* _Records for locating displayed items_
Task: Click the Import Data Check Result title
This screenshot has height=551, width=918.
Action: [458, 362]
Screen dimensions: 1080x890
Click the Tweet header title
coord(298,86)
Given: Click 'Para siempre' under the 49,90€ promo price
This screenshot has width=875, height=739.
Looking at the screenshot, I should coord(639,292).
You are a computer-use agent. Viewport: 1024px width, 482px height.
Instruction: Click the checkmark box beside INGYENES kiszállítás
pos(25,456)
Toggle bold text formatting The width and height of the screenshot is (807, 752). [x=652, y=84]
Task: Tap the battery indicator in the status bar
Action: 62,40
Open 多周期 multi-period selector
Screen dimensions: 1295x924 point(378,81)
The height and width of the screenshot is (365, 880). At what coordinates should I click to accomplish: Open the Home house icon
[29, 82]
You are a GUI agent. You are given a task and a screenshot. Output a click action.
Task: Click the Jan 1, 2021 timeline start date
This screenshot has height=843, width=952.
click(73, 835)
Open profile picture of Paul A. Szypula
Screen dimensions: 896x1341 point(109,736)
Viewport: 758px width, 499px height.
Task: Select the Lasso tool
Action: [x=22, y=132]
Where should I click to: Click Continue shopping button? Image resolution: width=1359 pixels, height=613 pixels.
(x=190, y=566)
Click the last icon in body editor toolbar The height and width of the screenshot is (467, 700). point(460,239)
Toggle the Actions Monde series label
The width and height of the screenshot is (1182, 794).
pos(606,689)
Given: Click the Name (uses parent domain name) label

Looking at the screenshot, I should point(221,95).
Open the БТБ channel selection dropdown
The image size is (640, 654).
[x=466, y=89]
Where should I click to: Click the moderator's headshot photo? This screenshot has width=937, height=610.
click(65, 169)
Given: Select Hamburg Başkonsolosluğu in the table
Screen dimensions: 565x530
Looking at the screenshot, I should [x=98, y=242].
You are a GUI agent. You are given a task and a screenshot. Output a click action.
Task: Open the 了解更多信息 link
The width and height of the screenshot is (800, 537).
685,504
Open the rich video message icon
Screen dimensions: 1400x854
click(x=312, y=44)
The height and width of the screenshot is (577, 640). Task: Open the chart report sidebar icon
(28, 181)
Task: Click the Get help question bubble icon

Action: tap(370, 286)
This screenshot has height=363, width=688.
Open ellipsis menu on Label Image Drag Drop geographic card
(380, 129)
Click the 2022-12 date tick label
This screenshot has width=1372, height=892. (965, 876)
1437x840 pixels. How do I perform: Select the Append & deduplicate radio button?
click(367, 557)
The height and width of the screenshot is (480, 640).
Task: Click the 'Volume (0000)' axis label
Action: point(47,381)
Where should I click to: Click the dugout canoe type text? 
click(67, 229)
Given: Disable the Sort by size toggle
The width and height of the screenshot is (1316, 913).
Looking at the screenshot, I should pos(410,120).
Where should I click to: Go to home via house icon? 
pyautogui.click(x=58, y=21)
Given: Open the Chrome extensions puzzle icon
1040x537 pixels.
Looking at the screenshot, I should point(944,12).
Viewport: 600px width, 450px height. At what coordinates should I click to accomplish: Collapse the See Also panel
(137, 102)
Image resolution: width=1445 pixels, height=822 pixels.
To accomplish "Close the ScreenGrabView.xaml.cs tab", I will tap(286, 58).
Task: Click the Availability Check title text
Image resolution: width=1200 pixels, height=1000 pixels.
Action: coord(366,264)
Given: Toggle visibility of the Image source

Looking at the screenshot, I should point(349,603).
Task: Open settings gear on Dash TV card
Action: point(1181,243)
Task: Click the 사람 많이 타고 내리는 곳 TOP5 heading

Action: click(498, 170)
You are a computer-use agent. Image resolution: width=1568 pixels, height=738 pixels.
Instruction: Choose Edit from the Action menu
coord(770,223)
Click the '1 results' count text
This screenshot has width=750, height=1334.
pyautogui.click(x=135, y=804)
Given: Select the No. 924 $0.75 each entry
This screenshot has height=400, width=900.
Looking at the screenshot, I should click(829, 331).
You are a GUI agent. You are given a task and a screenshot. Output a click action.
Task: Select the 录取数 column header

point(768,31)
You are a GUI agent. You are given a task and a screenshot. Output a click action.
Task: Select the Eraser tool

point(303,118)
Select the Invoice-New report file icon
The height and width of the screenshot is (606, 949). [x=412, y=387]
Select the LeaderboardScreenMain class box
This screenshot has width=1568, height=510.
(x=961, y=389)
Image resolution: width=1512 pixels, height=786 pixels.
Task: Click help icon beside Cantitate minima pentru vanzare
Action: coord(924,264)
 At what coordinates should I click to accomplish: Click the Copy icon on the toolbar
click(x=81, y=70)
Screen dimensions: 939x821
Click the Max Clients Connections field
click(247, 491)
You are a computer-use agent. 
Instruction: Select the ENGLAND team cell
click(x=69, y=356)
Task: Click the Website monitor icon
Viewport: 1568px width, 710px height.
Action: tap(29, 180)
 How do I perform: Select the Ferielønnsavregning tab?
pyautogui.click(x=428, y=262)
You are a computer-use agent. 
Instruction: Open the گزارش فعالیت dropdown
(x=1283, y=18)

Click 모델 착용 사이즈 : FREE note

* _Directions_
Change every "computer-use agent" in the records above to "desktop assistant", and give all the records again with nothing else altered.

* _Result_
Task: Click the Import Data Check Result title
This screenshot has height=551, width=918.
Action: [458, 362]
Screen dimensions: 1080x890
Click the Tweet header title
coord(298,86)
Given: Click 'Para siempre' under the 49,90€ promo price
This screenshot has width=875, height=739.
Looking at the screenshot, I should coord(639,292).
You are a desktop assistant. Viewport: 1024px width, 482px height.
Instruction: Click the checkmark box beside INGYENES kiszállítás
pos(25,456)
Toggle bold text formatting The width and height of the screenshot is (807, 752). [x=652, y=84]
Task: Tap the battery indicator in the status bar
Action: 62,40
Open 多周期 multi-period selector
Screen dimensions: 1295x924 point(378,81)
The height and width of the screenshot is (365, 880). At what coordinates should I click to accomplish: Open the Home house icon
[29, 82]
You are a GUI agent. You are given a task and a screenshot. Output a click action.
Task: Click the Jan 1, 2021 timeline start date
This screenshot has height=843, width=952.
click(73, 835)
Open profile picture of Paul A. Szypula
Screen dimensions: 896x1341 point(109,736)
Viewport: 758px width, 499px height.
Task: Select the Lasso tool
Action: [x=22, y=132]
Where should I click to: Click Continue shopping button? Image resolution: width=1359 pixels, height=613 pixels.
(x=190, y=566)
Click the last icon in body editor toolbar The height and width of the screenshot is (467, 700). point(460,239)
Toggle the Actions Monde series label
The width and height of the screenshot is (1182, 794).
pos(606,689)
Given: Click the Name (uses parent domain name) label

Looking at the screenshot, I should point(221,95).
Open the БТБ channel selection dropdown
The image size is (640, 654).
[x=466, y=89]
Where should I click to: Click the moderator's headshot photo? This screenshot has width=937, height=610.
click(65, 169)
Given: Select Hamburg Başkonsolosluğu in the table
Screen dimensions: 565x530
Looking at the screenshot, I should [x=98, y=242].
You are a GUI agent. You are given a task and a screenshot. Output a click action.
Task: Open the 了解更多信息 link
The width and height of the screenshot is (800, 537).
685,504
Open the rich video message icon
Screen dimensions: 1400x854
click(x=312, y=44)
The height and width of the screenshot is (577, 640). Task: Open the chart report sidebar icon
(28, 181)
Task: Click the Get help question bubble icon

Action: tap(370, 286)
This screenshot has height=363, width=688.
Open ellipsis menu on Label Image Drag Drop geographic card
(380, 129)
Click the 2022-12 date tick label
This screenshot has width=1372, height=892. (965, 876)
1437x840 pixels. How do I perform: Select the Append & deduplicate radio button?
click(367, 557)
The height and width of the screenshot is (480, 640).
Task: Click the 'Volume (0000)' axis label
Action: point(47,381)
Where should I click to: Click the dugout canoe type text? 
click(67, 229)
Given: Disable the Sort by size toggle
The width and height of the screenshot is (1316, 913).
Looking at the screenshot, I should pos(410,120).
Where should I click to: Go to home via house icon? 
pyautogui.click(x=58, y=21)
Given: Open the Chrome extensions puzzle icon
1040x537 pixels.
Looking at the screenshot, I should point(944,12).
Viewport: 600px width, 450px height. At what coordinates should I click to accomplish: Collapse the See Also panel
(137, 102)
Image resolution: width=1445 pixels, height=822 pixels.
To accomplish "Close the ScreenGrabView.xaml.cs tab", I will tap(286, 58).
Task: Click the Availability Check title text
Image resolution: width=1200 pixels, height=1000 pixels.
Action: coord(366,264)
Given: Toggle visibility of the Image source

Looking at the screenshot, I should point(349,603).
Task: Open settings gear on Dash TV card
Action: point(1181,243)
Task: Click the 사람 많이 타고 내리는 곳 TOP5 heading

Action: click(498, 170)
You are a desktop assistant. Image resolution: width=1568 pixels, height=738 pixels.
Instruction: Choose Edit from the Action menu
coord(770,223)
Click the '1 results' count text
This screenshot has width=750, height=1334.
pyautogui.click(x=135, y=804)
Given: Select the No. 924 $0.75 each entry
This screenshot has height=400, width=900.
Looking at the screenshot, I should click(829, 331).
You are a GUI agent. You are given a task and a screenshot. Output a click action.
Task: Select the 录取数 column header

point(768,31)
You are a GUI agent. You are given a task and a screenshot. Output a click action.
Task: Select the Eraser tool

point(303,118)
Select the Invoice-New report file icon
The height and width of the screenshot is (606, 949). [x=412, y=387]
Select the LeaderboardScreenMain class box
This screenshot has width=1568, height=510.
(x=961, y=389)
Image resolution: width=1512 pixels, height=786 pixels.
Task: Click help icon beside Cantitate minima pentru vanzare
Action: coord(924,264)
 At what coordinates should I click to accomplish: Click the Copy icon on the toolbar
click(x=81, y=70)
Screen dimensions: 939x821
Click the Max Clients Connections field
click(247, 491)
You are a desktop assistant. 
Instruction: Select the ENGLAND team cell
click(x=69, y=356)
Task: Click the Website monitor icon
Viewport: 1568px width, 710px height.
Action: tap(29, 180)
 How do I perform: Select the Ferielønnsavregning tab?
pyautogui.click(x=428, y=262)
You are a desktop assistant. 
Instruction: Open the گزارش فعالیت dropdown
(x=1283, y=18)

Click 모델 착용 사이즈 : FREE note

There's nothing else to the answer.